出会い方が違うとこれ程までに対応が違うとは、夕食を食べていた時の私に言っても信じないでしょうね。

「私は人攫いでも盗賊でもありません。私はこの村の噂を聞いて友人とやって来ただけです」

 噂とは死者の蘇生。友人とはメイの事。
 今の関係値ならば詳しく言っても信じてもらえる可能性は低い。
 ならば詳しく言うだけ無駄な為、アミナは簡潔に言う。

「フン、賊の言う事を信用すると思うか?友人というのは賊の仲間か?という事はまだ村に人攫いがいる可能性があるという事か」

「……はぁ」

初めて会った時から思ってたけど、喋り方のまんま頑固な人だ……。人の話を聞き入れなかったり、エルミナさんとは違った頑固さがありますね……。まぁ私も人の事言えませんけど。

 ため息を吐いてから心の中で呟く。
 リューネが頑固そうなのは初めて見た時から思っていたが、喋り方通りの頑固さだとは思わなかった。
 だがそれも、いきなり与えられた村長という肩書きのせいでそうなってしまっているのだと考えると、彼女もやはり苦労が絶えないのだと思い知らされる。

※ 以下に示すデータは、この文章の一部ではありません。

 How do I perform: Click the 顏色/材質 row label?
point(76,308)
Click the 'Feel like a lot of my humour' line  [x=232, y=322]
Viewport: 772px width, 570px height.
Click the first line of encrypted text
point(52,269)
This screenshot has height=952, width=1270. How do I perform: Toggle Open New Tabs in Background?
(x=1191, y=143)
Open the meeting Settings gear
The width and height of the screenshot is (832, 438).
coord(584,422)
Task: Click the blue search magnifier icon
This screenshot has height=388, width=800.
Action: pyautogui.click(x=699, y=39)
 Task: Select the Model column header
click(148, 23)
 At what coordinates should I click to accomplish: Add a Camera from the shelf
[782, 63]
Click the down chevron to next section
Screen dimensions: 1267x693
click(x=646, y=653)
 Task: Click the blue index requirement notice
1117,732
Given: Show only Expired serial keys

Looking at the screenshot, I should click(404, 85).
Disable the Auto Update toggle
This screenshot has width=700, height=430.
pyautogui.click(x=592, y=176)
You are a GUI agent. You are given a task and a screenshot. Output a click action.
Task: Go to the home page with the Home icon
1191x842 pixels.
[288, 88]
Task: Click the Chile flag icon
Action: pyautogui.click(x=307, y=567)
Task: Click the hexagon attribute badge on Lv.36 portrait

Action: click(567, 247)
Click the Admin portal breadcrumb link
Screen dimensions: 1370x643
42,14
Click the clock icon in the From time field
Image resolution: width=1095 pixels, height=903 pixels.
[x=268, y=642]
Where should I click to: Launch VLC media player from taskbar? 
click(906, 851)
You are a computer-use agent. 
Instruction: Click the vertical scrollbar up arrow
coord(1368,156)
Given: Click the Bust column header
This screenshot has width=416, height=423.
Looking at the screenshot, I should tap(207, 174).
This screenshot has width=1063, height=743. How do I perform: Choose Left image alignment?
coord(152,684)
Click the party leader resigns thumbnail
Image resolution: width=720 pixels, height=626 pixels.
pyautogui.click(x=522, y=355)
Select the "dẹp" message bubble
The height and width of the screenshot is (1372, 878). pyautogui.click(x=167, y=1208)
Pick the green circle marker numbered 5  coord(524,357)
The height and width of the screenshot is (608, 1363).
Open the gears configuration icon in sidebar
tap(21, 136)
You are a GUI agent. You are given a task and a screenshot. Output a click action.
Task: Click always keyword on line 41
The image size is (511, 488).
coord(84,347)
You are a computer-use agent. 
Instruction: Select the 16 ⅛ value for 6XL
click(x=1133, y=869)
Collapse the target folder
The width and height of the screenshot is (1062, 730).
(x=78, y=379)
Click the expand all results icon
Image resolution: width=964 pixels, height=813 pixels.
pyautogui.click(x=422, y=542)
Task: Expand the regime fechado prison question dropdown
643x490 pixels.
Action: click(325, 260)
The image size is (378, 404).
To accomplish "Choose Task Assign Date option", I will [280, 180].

「まぁいい。貴様にはこれからしばらくここにいてもらう。今日は客人が来ている為拷問は明日にしよう。せいぜい死なない内に目的を吐くんだな」

 リューネは冷淡にもそう呟く。
 それを聞いたアミナは頭をフル回転させる。

拷問だなんて冗談じゃない……!何もしていないのに小言言われたり説教されたりするのが1番嫌なんですよ私は……!でもリューネさんのさっきの手加減のなさから考えて、本当に死ぬまで拷問をされる事になる。……この際は、仕方ない……!!

 アミナは意を決して2本の鉄の格子に触れる。

「『破壊創造テラーメイド』!」

 すると鉄格子は突然崩れ始め、粉塵のように粉々になった。
 それを見ていたリューネは「何……!」とアミナのスキルについて驚いていた。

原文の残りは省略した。